Re: Positioning the Audience

From: Freya (email suppressed)
Date: Sun Jan 01 2006 - 06:24:18 PST


--- Jack Sargeant <email suppressed> wrote:

> >
> >
> >> how do we as
> >> individuals watch something, what frame of
> reference
> >> do we put around
> >> it, and what are we not seeing, how do we relate
> to
> >> this not-seeing?
> >
> > I think you are saying that people will respond to
> > media differently as individuals here? Not really
> sure
> > why you say that.
> >
>
> Not responding to media but in understanding texts
> (in the wider sense,
> films, videos and so on), for example if I watch
> Craig Baldwin's
> Tribulation 99 I can watch it 'knowing' the politics
> and 'knowing' the
> conspiracies, and I can look at its style and
> contexualise that as
> experimental documentary cinema and found footage
> art and so on, these
> my frames of reference. However, somebody else may
> watch it who is an
> expert on old science fiction movies, and they may
> contextualise it via
> an appreciation of sci-fi bricolage, neither reading
> is right or wrong,
> but each is specific to the frame we put around the
> watching of the
> film. In terms of mainstream film the frame of
> reference may also
> incorporate a wider metanarrative that includes
> advertising, interviews
> with actors on tv, book tie ins, and so on.

Well I guess that might affect the way that people
respond to content to some extent but I think I was
talking more about the way people respond to media
more than their understanding of content.
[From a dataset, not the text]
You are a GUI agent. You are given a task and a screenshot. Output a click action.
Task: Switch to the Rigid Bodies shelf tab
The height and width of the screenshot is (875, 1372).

Often they
may not really have a great level of understanding of
the content at all but they still might respond to the
media or have an understanding of the media itself as
opposed to its content.

Although I can't remember exactly what I was talking
about! Maybe I need to change my seettings so it sends
me my own mails! ;)

> >>>
> >>>
> >> Or, worse, the news agenda we are thinking about
> is
> >> set by the
> >> mainstream media.
> >
> > I'm not sure what you meant here.
> >
>
> The spectacle. We think about famine in East Africa
> because the
> mainstream media reports on it, but when it doesn't
> report on it the
> famine is still there, but the news agenda has moved
> onto something
> else. Look at the flooding of New Orleans, for a
> week or two it was
> everywhere, but now it is forgotten, it is no longer
> news worthy, but
> clearly there are still many stories about it, but
> pictures of.... I
> don't know...say, for example, poor people cleaning
> houses aren't as
> exciting as pictures of flood waters rising.
>
> Watch Outfoxed about Fox TV news, a great
> documentary that is in part
> about how the news agenda is constructed.
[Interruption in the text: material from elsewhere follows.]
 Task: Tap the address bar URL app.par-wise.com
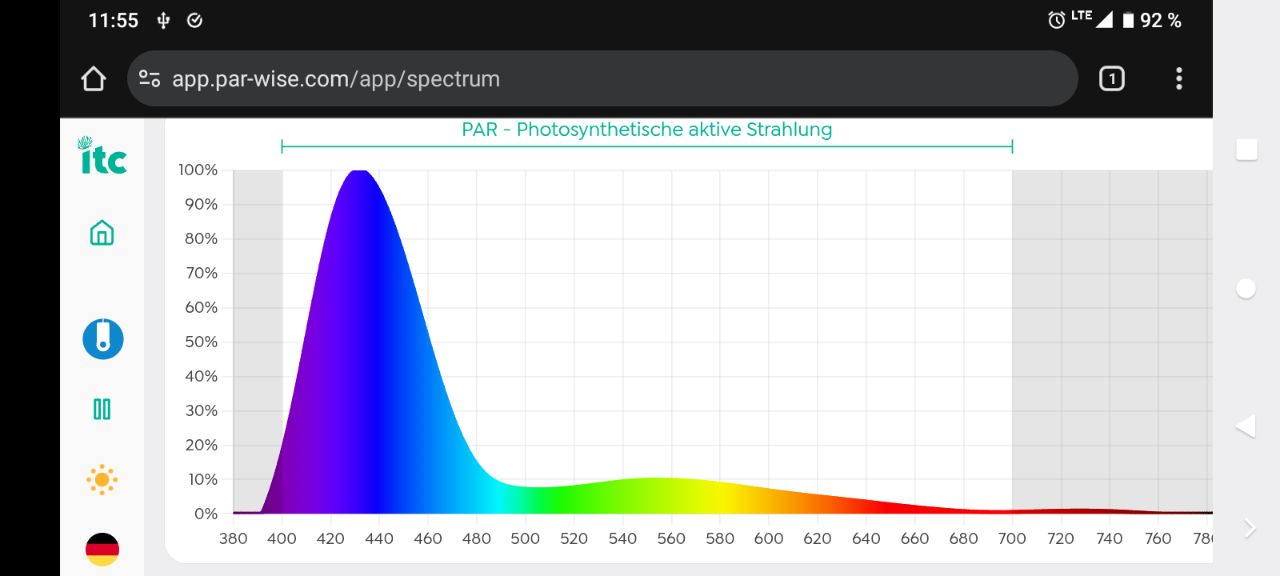click(x=336, y=79)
Okay I think I understand a little what you mean, yes
it is annoying because I was following the New Orleans
thing avidly and then it just went away and for a
couple of months after I was still trying to find out
what was happening but there was no information. As
far as I know the city was a mess they pumped out the
water a second time and everything had gone mouldy,
then they shot all the animals and the city was
abandoned except for the posh people who ran
buisnesses up town but now no longer had any
customers. The end.

>
> > You could self publish and I know people that
> have.
> >
> > You also don't have to get it out there in the
> shops,
> > you could just create a "vanity publication"
>
> But if you want people to read it you need to
> distribute it, same as
> with a film you need to get people to see it.
> Jack

Well yes. It depends of course who you want to see it
or read it, you could of course just show a film to
friends or give them your book.

But also there are alternative means of distribution
and there are conventional but underground means of
distribution. There is even mainstream normal
distribution and I know people who have started their
own publishing and delivered through all these means
just like with music.

But the point is that this kind of thing is all true
of the web as well for the most part. It's a similar
situation. I just don't think it really holds up to
suggest that everything published on the world wide
web is random stuff put out there by anyone and that
books are full of the truth and all sacrosanct because
they have editors and are subject to review by people
etc.

In fact I can give an example, there is a film studies
book, which is a major educational text on film
studies. In fact it is written by the same people who
set the exams for the film studies course that I did
apparently. It's actually a really good well written
and clear text for the most part, but it has a big
thing wrong with it. It gets the plots for some major
mainstream films completely wrong. Sometimes in ways
that relate to what they are trying to explain.

For example it gets the plot to "Star Wars" completely
wrong and suggests that the plot of star wars is that
Luke saves the princesses planet from destruction when
they destroy the empires base of operations. Now I'm
not a fan of Star Wars, and I only saw it when I was
little, long, long ago. However I do remember that the
princesses planet is destroyed right at the beginning
of the film because I remember being shocked and
horrified by this and couldn't believe what I had seen
in a film that was supposed to be U certificate. Also,
I seem to remember the empires base of operations just
flys into the sunset (yes not literally) at the end of
star wars thus allowing you to have sequals and stuff.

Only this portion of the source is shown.